**EXERCISE BRIEF**
Quote the stretch of the listing from the line containing "You are a computer-use agent. This" through the end of the listing, leaving the pictures out of your answer.

**SOURCE DATA**
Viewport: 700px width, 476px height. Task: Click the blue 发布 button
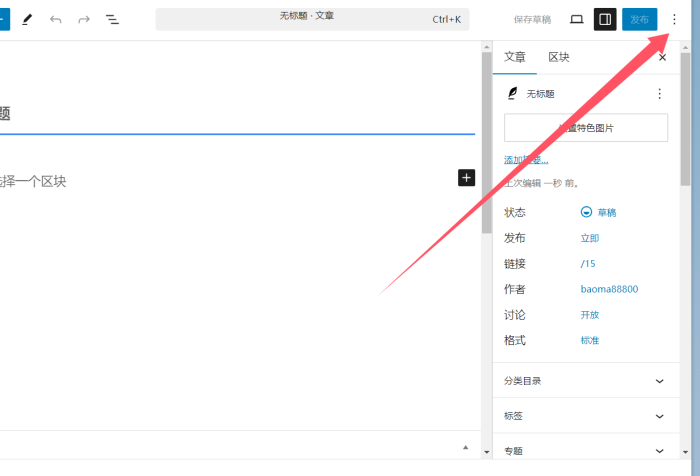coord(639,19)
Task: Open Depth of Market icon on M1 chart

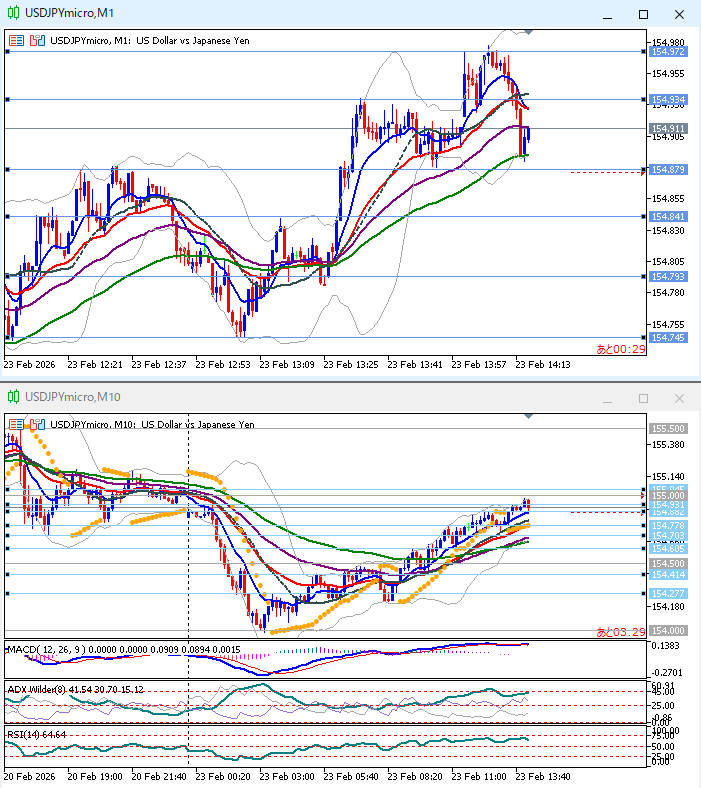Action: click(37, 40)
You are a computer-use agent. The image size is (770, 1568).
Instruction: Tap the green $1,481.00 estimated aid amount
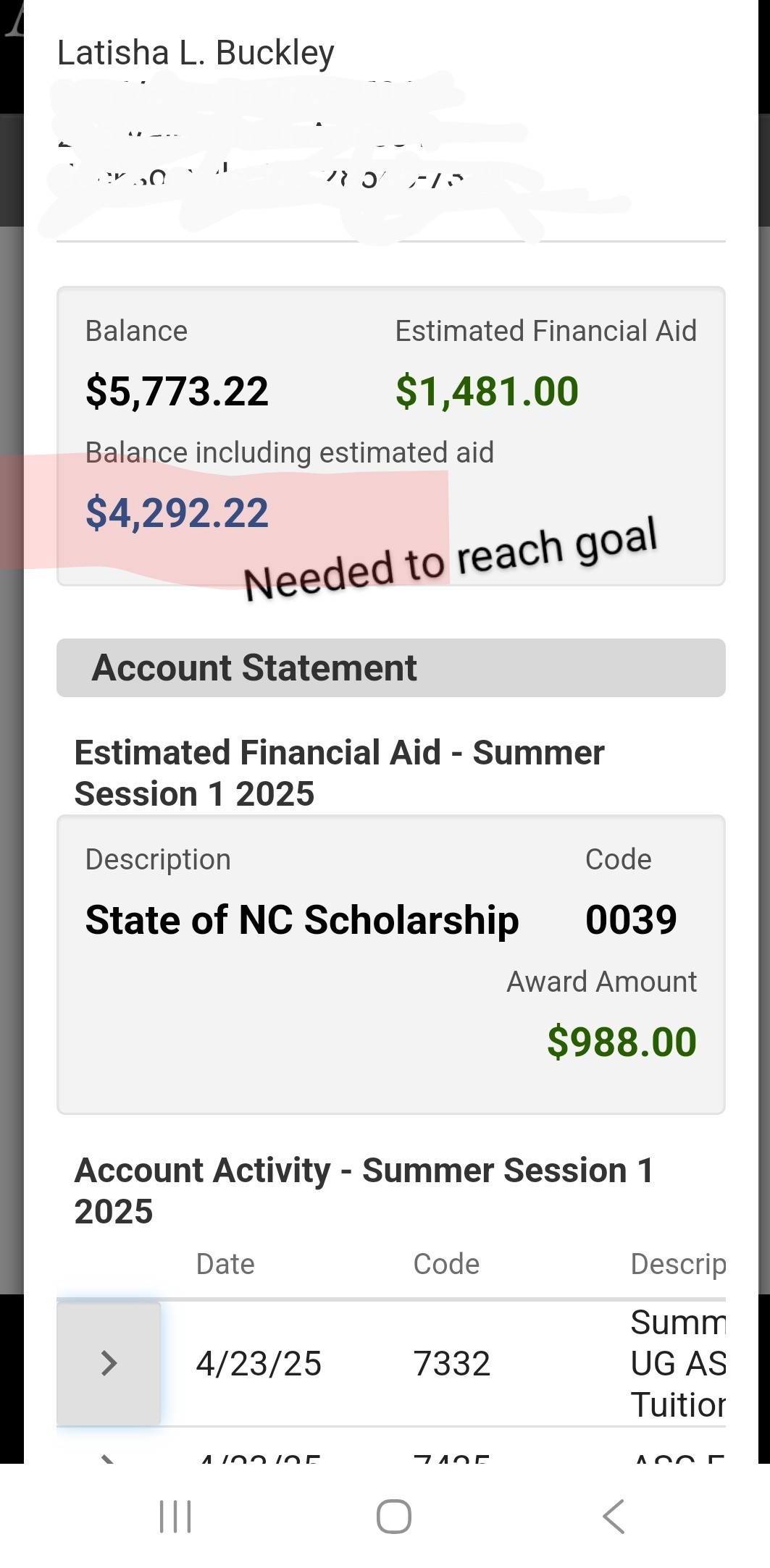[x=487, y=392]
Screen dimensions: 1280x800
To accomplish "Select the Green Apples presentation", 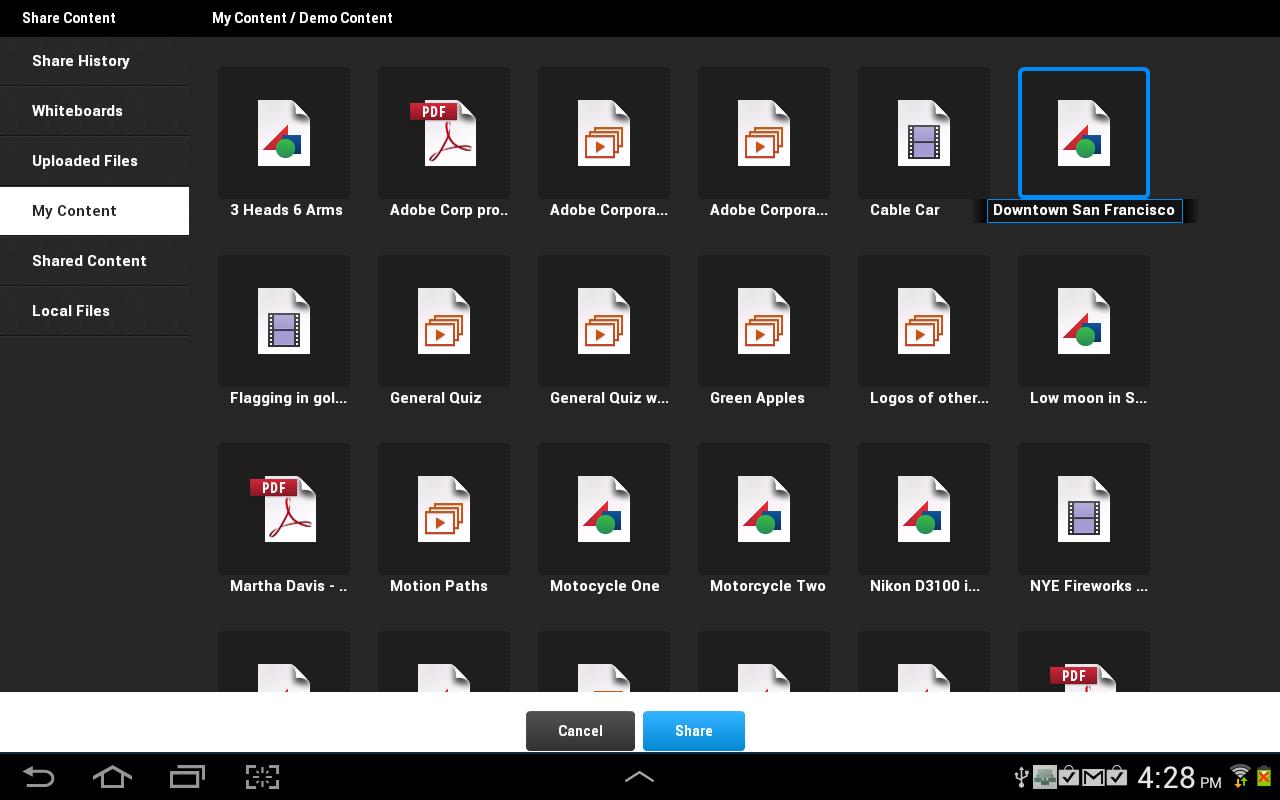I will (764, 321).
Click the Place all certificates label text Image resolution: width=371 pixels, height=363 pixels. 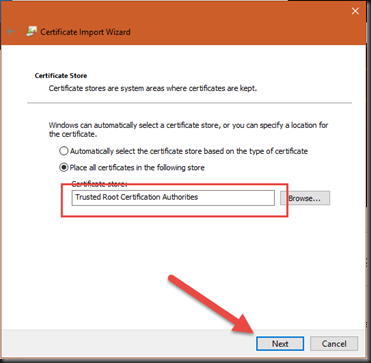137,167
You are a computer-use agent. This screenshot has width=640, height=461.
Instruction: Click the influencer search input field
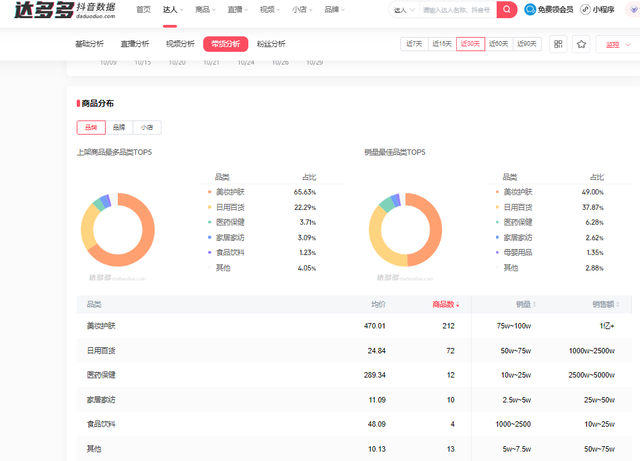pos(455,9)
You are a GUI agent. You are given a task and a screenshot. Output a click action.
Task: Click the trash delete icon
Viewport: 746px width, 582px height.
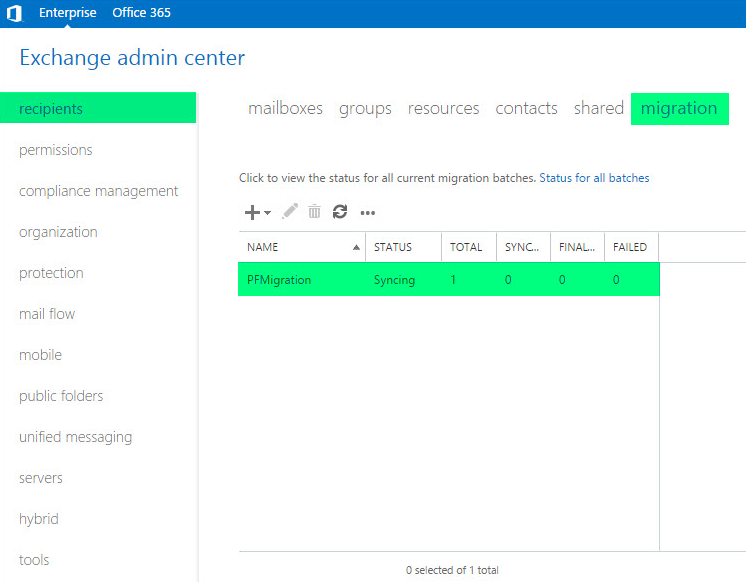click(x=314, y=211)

**SOLUTION FOR THIS EXERCISE**
You are a computer-use agent. This screenshot has width=640, height=461.
Instruction: Click the influencer search input field
pos(455,9)
You are a GUI agent. You are given a task and a screenshot. Output a click action.
Task: Click the trash delete icon
Viewport: 746px width, 582px height.
click(x=314, y=211)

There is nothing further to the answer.